▶ _TASK DETAILS_
Please repeat all the entries. Nothing may differ.

▶ _EXTRACTED DATA_
══════════
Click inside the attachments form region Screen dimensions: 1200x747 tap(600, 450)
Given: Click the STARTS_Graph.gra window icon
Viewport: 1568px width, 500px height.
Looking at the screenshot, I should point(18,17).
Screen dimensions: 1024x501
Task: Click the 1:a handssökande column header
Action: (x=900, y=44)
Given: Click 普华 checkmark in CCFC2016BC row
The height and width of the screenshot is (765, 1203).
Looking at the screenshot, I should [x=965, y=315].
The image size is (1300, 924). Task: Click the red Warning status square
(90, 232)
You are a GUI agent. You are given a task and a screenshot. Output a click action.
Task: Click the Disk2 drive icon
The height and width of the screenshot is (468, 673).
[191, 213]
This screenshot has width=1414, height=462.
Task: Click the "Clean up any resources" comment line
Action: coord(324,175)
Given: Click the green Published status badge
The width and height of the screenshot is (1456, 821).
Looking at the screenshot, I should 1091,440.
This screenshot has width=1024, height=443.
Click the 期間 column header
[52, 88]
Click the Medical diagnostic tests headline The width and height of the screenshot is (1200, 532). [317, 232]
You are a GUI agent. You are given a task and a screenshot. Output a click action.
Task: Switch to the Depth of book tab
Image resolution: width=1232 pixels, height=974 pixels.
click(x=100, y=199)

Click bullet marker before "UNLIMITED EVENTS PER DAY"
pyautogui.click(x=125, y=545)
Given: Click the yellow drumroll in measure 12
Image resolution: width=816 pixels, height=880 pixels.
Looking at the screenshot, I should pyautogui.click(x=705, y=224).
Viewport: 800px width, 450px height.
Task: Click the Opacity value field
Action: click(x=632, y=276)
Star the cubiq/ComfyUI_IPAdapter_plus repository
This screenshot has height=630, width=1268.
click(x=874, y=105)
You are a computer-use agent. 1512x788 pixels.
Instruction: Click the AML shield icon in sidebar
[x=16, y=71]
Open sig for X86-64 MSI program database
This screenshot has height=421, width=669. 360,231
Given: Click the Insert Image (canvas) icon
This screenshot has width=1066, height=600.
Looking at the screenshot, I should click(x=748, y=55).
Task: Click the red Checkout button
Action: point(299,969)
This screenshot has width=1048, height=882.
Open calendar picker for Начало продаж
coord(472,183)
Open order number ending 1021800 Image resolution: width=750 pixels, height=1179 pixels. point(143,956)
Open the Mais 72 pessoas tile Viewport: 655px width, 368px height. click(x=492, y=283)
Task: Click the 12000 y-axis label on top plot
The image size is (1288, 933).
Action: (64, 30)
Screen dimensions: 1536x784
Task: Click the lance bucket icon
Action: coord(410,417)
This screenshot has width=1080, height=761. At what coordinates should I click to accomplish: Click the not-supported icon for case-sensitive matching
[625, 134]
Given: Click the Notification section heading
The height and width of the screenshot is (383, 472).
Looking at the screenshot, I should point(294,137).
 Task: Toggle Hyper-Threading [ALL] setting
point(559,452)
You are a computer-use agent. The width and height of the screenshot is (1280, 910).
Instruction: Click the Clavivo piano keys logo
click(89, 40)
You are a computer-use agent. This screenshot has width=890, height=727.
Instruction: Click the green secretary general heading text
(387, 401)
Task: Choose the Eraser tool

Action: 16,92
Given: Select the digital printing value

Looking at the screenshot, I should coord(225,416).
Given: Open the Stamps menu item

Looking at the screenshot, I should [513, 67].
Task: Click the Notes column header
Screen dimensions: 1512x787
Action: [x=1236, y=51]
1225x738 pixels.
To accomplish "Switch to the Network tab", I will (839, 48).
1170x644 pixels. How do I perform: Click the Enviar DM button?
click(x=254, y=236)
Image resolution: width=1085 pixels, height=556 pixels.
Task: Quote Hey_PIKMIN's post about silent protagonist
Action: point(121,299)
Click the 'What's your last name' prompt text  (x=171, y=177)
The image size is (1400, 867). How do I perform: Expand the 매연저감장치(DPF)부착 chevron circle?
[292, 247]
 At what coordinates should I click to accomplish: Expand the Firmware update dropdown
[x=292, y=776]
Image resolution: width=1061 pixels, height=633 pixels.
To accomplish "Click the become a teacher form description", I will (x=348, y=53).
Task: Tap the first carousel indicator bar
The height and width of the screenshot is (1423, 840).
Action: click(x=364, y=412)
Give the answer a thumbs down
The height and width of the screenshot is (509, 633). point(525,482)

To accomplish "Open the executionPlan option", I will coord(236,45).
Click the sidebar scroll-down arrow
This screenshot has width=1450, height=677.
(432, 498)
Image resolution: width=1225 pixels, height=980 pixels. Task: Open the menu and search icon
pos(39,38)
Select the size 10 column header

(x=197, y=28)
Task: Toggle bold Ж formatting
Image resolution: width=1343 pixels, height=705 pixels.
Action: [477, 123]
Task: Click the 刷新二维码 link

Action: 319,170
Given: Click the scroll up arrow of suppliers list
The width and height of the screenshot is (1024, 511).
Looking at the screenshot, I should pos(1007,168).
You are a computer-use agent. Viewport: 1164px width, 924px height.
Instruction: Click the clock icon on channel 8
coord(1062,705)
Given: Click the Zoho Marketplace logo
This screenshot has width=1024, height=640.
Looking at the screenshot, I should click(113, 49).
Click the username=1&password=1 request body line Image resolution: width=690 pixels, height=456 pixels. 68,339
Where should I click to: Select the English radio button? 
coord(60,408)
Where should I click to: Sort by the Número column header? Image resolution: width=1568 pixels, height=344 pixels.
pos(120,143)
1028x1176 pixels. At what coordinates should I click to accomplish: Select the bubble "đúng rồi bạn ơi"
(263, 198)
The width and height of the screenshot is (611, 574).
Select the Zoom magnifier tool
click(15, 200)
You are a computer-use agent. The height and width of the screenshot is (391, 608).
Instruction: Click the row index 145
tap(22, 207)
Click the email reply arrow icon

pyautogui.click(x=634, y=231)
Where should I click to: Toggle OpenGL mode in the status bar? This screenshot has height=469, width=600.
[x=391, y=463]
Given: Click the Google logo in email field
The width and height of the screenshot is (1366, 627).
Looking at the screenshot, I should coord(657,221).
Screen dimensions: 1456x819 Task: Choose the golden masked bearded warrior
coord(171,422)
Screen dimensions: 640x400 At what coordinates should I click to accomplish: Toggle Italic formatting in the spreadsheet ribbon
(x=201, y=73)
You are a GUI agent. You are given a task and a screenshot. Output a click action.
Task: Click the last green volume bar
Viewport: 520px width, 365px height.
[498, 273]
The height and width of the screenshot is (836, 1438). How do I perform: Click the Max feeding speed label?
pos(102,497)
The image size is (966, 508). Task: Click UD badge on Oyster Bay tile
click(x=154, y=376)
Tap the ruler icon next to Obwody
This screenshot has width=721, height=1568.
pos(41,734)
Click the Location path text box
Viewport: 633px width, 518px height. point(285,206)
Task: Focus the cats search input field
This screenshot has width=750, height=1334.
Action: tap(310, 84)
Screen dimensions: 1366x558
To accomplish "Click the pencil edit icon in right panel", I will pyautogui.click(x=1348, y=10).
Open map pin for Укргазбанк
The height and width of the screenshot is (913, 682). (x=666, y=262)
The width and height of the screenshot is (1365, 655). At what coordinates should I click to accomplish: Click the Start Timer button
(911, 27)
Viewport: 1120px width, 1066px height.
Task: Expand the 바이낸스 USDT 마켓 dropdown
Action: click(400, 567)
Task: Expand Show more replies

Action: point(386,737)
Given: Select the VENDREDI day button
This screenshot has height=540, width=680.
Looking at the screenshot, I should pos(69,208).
══════════
▶ _ANSWER SECTION_
Click inside the attachments form region Screen dimensions: 1200x747 tap(600, 450)
Given: Click the STARTS_Graph.gra window icon
Viewport: 1568px width, 500px height.
Looking at the screenshot, I should point(18,17).
Screen dimensions: 1024x501
Task: Click the 1:a handssökande column header
Action: (x=900, y=44)
Given: Click 普华 checkmark in CCFC2016BC row
The height and width of the screenshot is (765, 1203).
Looking at the screenshot, I should [x=965, y=315].
The image size is (1300, 924). Task: Click the red Warning status square
(90, 232)
You are a GUI agent. You are given a task and a screenshot. Output a click action.
Task: Click the Disk2 drive icon
The height and width of the screenshot is (468, 673).
[191, 213]
This screenshot has width=1414, height=462.
Task: Click the "Clean up any resources" comment line
Action: coord(324,175)
Given: Click the green Published status badge
The width and height of the screenshot is (1456, 821).
Looking at the screenshot, I should 1091,440.
This screenshot has width=1024, height=443.
Click the 期間 column header
[52, 88]
Click the Medical diagnostic tests headline The width and height of the screenshot is (1200, 532). [317, 232]
You are a GUI agent. You are given a task and a screenshot. Output a click action.
Task: Switch to the Depth of book tab
Image resolution: width=1232 pixels, height=974 pixels.
click(x=100, y=199)

Click bullet marker before "UNLIMITED EVENTS PER DAY"
pyautogui.click(x=125, y=545)
Given: Click the yellow drumroll in measure 12
Image resolution: width=816 pixels, height=880 pixels.
Looking at the screenshot, I should pyautogui.click(x=705, y=224).
Viewport: 800px width, 450px height.
Task: Click the Opacity value field
Action: click(x=632, y=276)
Star the cubiq/ComfyUI_IPAdapter_plus repository
This screenshot has height=630, width=1268.
click(x=874, y=105)
You are a computer-use agent. 1512x788 pixels.
Instruction: Click the AML shield icon in sidebar
[x=16, y=71]
Open sig for X86-64 MSI program database
This screenshot has height=421, width=669. 360,231
Given: Click the Insert Image (canvas) icon
This screenshot has width=1066, height=600.
Looking at the screenshot, I should click(x=748, y=55).
Task: Click the red Checkout button
Action: point(299,969)
This screenshot has width=1048, height=882.
Open calendar picker for Начало продаж
coord(472,183)
Open order number ending 1021800 Image resolution: width=750 pixels, height=1179 pixels. point(143,956)
Open the Mais 72 pessoas tile Viewport: 655px width, 368px height. click(x=492, y=283)
Task: Click the 12000 y-axis label on top plot
The image size is (1288, 933).
Action: (64, 30)
Screen dimensions: 1536x784
Task: Click the lance bucket icon
Action: coord(410,417)
This screenshot has width=1080, height=761. At what coordinates should I click to accomplish: Click the not-supported icon for case-sensitive matching
[625, 134]
Given: Click the Notification section heading
The height and width of the screenshot is (383, 472).
Looking at the screenshot, I should point(294,137).
 Task: Toggle Hyper-Threading [ALL] setting
point(559,452)
You are a computer-use agent. The width and height of the screenshot is (1280, 910).
Instruction: Click the Clavivo piano keys logo
click(89, 40)
You are a computer-use agent. This screenshot has width=890, height=727.
Instruction: Click the green secretary general heading text
(387, 401)
Task: Choose the Eraser tool

Action: 16,92
Given: Select the digital printing value

Looking at the screenshot, I should coord(225,416).
Given: Open the Stamps menu item

Looking at the screenshot, I should [513, 67].
Task: Click the Notes column header
Screen dimensions: 1512x787
Action: [x=1236, y=51]
1225x738 pixels.
To accomplish "Switch to the Network tab", I will (839, 48).
1170x644 pixels. How do I perform: Click the Enviar DM button?
click(x=254, y=236)
Image resolution: width=1085 pixels, height=556 pixels.
Task: Quote Hey_PIKMIN's post about silent protagonist
Action: point(121,299)
Click the 'What's your last name' prompt text  (x=171, y=177)
The image size is (1400, 867). How do I perform: Expand the 매연저감장치(DPF)부착 chevron circle?
[292, 247]
 At what coordinates should I click to accomplish: Expand the Firmware update dropdown
[x=292, y=776]
Image resolution: width=1061 pixels, height=633 pixels.
To accomplish "Click the become a teacher form description", I will (x=348, y=53).
Task: Tap the first carousel indicator bar
The height and width of the screenshot is (1423, 840).
Action: click(x=364, y=412)
Give the answer a thumbs down
The height and width of the screenshot is (509, 633). point(525,482)

To accomplish "Open the executionPlan option", I will coord(236,45).
Click the sidebar scroll-down arrow
This screenshot has width=1450, height=677.
(432, 498)
Image resolution: width=1225 pixels, height=980 pixels. Task: Open the menu and search icon
pos(39,38)
Select the size 10 column header

(x=197, y=28)
Task: Toggle bold Ж formatting
Image resolution: width=1343 pixels, height=705 pixels.
Action: [477, 123]
Task: Click the 刷新二维码 link

Action: 319,170
Given: Click the scroll up arrow of suppliers list
The width and height of the screenshot is (1024, 511).
Looking at the screenshot, I should pos(1007,168).
You are a computer-use agent. Viewport: 1164px width, 924px height.
Instruction: Click the clock icon on channel 8
coord(1062,705)
Given: Click the Zoho Marketplace logo
This screenshot has width=1024, height=640.
Looking at the screenshot, I should click(113, 49).
Click the username=1&password=1 request body line Image resolution: width=690 pixels, height=456 pixels. 68,339
Where should I click to: Select the English radio button? 
coord(60,408)
Where should I click to: Sort by the Número column header? Image resolution: width=1568 pixels, height=344 pixels.
pos(120,143)
1028x1176 pixels. At what coordinates should I click to accomplish: Select the bubble "đúng rồi bạn ơi"
(263, 198)
The width and height of the screenshot is (611, 574).
Select the Zoom magnifier tool
click(15, 200)
You are a computer-use agent. The height and width of the screenshot is (391, 608).
Instruction: Click the row index 145
tap(22, 207)
Click the email reply arrow icon

pyautogui.click(x=634, y=231)
Where should I click to: Toggle OpenGL mode in the status bar? This screenshot has height=469, width=600.
[x=391, y=463]
Given: Click the Google logo in email field
The width and height of the screenshot is (1366, 627).
Looking at the screenshot, I should coord(657,221).
Screen dimensions: 1456x819 Task: Choose the golden masked bearded warrior
coord(171,422)
Screen dimensions: 640x400 At what coordinates should I click to accomplish: Toggle Italic formatting in the spreadsheet ribbon
(x=201, y=73)
You are a GUI agent. You are given a task and a screenshot. Output a click action.
Task: Click the last green volume bar
Viewport: 520px width, 365px height.
[498, 273]
The height and width of the screenshot is (836, 1438). How do I perform: Click the Max feeding speed label?
pos(102,497)
The image size is (966, 508). Task: Click UD badge on Oyster Bay tile
click(x=154, y=376)
Tap the ruler icon next to Obwody
This screenshot has width=721, height=1568.
pos(41,734)
Click the Location path text box
Viewport: 633px width, 518px height. point(285,206)
Task: Focus the cats search input field
This screenshot has width=750, height=1334.
Action: tap(310, 84)
Screen dimensions: 1366x558
To accomplish "Click the pencil edit icon in right panel", I will pyautogui.click(x=1348, y=10).
Open map pin for Укргазбанк
The height and width of the screenshot is (913, 682). (x=666, y=262)
The width and height of the screenshot is (1365, 655). At what coordinates should I click to accomplish: Click the Start Timer button
(911, 27)
Viewport: 1120px width, 1066px height.
Task: Expand the 바이낸스 USDT 마켓 dropdown
Action: click(400, 567)
Task: Expand Show more replies

Action: point(386,737)
Given: Select the VENDREDI day button
This screenshot has height=540, width=680.
Looking at the screenshot, I should pos(69,208).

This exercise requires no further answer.